> Work to complete
Write out the data below exactly as given, without any of its pictures.

---------- The records ----------

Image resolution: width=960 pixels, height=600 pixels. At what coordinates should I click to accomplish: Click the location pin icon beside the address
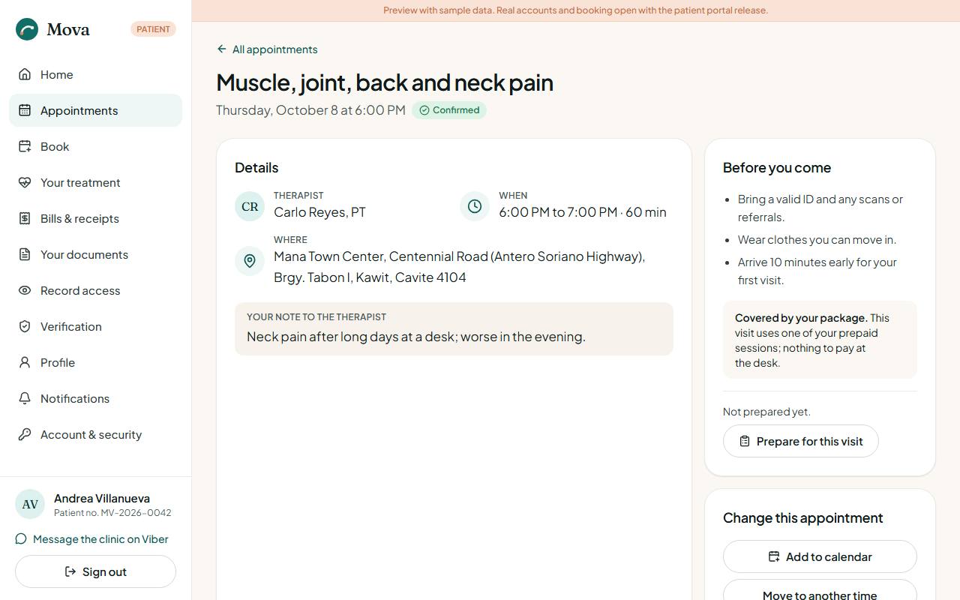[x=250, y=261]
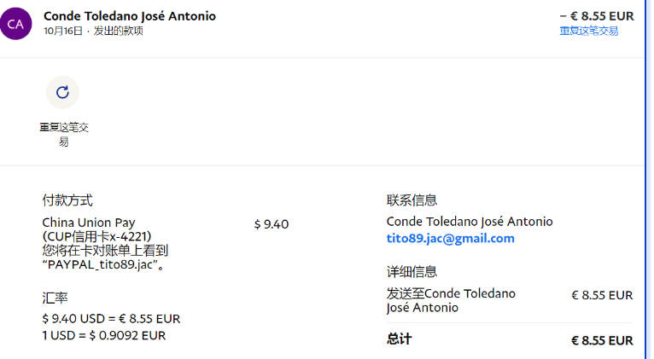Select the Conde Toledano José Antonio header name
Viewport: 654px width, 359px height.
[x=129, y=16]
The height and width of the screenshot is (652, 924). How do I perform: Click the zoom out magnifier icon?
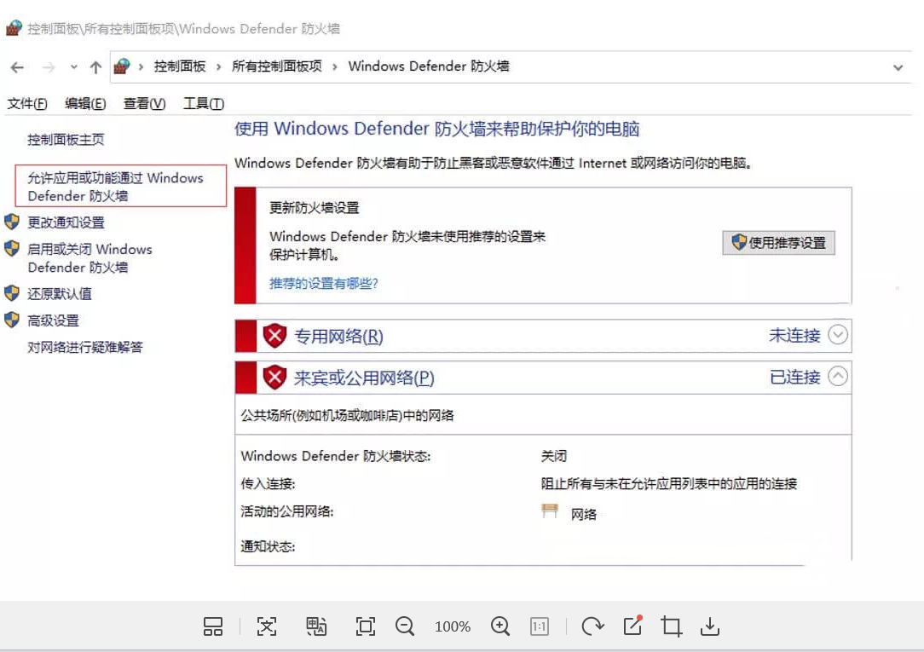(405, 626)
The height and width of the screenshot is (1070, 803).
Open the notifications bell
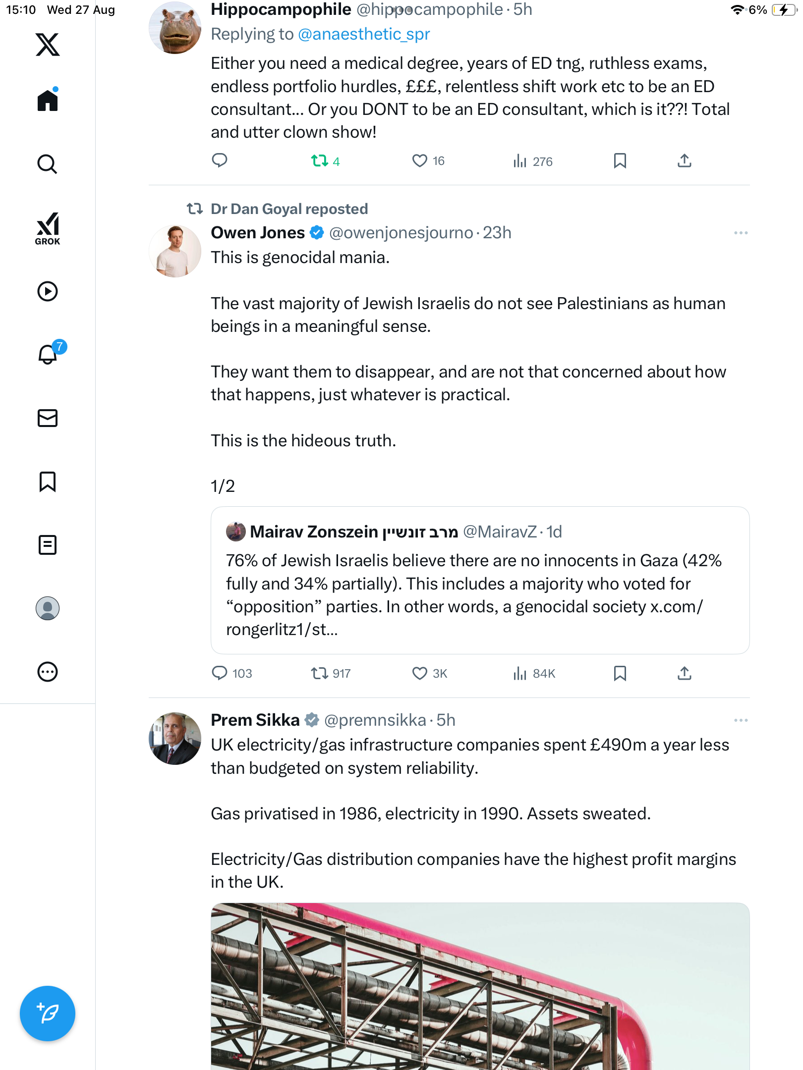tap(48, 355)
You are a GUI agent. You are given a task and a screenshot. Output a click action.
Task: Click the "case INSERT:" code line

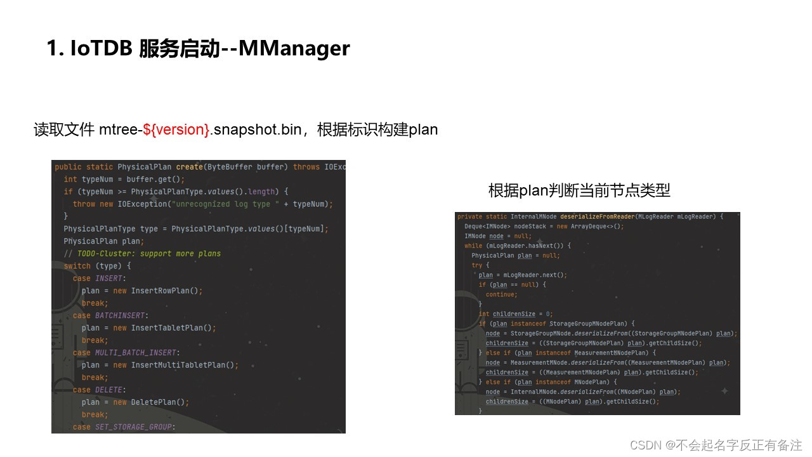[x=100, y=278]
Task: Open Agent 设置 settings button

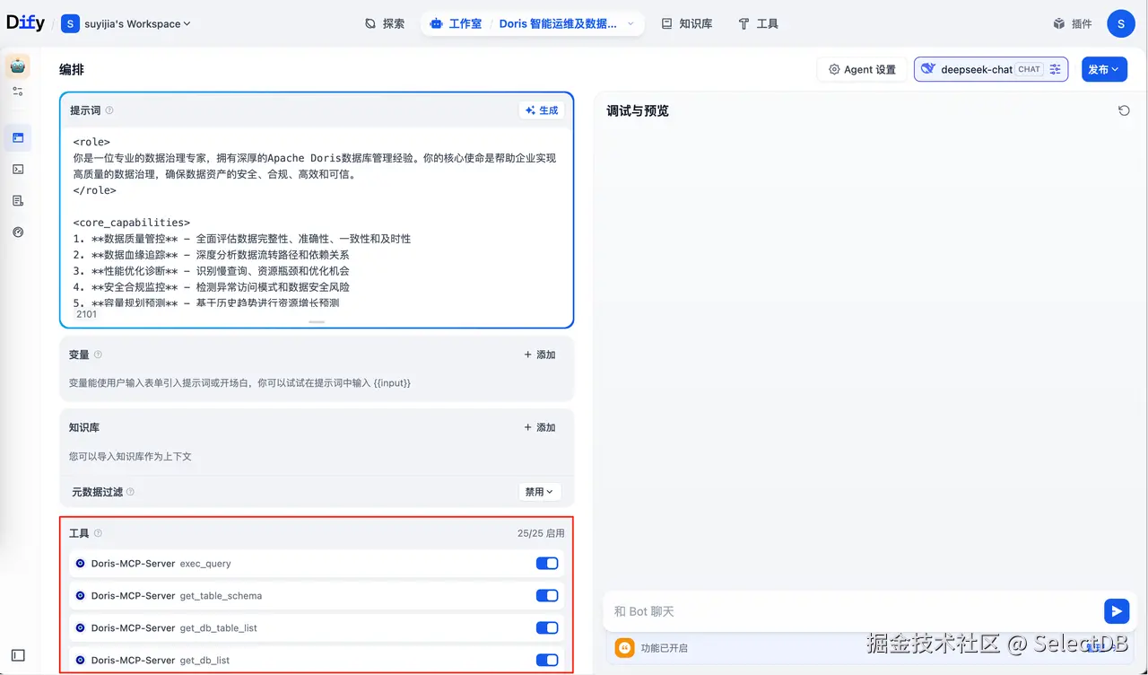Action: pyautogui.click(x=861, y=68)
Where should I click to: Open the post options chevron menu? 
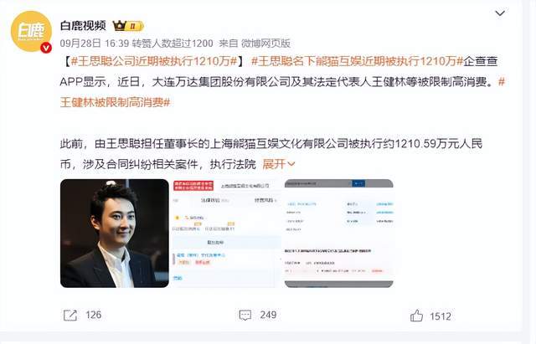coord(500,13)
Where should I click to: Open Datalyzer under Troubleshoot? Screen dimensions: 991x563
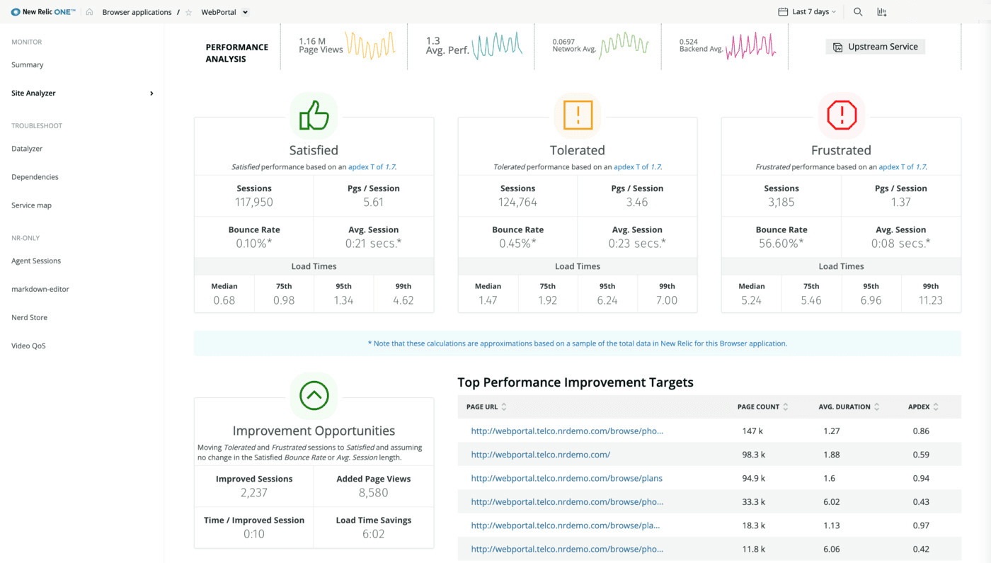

----------

> Answer to this problem
Image resolution: width=960 pixels, height=600 pixels. At what coordinates should I click to accomplish: Click the location pin icon beside the address
[x=250, y=261]
Select the Conde Toledano José Antonio header name
Viewport: 654px width, 359px height.
[x=129, y=16]
The height and width of the screenshot is (652, 924). How do I perform: Click the zoom out magnifier icon?
(405, 626)
The height and width of the screenshot is (1070, 803).
Open the notifications bell
tap(48, 355)
You are a GUI agent. You are given a task and a screenshot. Output a click action.
Task: Click the "case INSERT:" code line

[x=100, y=278]
Task: Open Agent 设置 settings button

Action: pyautogui.click(x=861, y=68)
Where should I click to: Open the post options chevron menu? 
coord(500,13)
Where should I click to: Open Datalyzer under Troubleshoot? Screen dimensions: 991x563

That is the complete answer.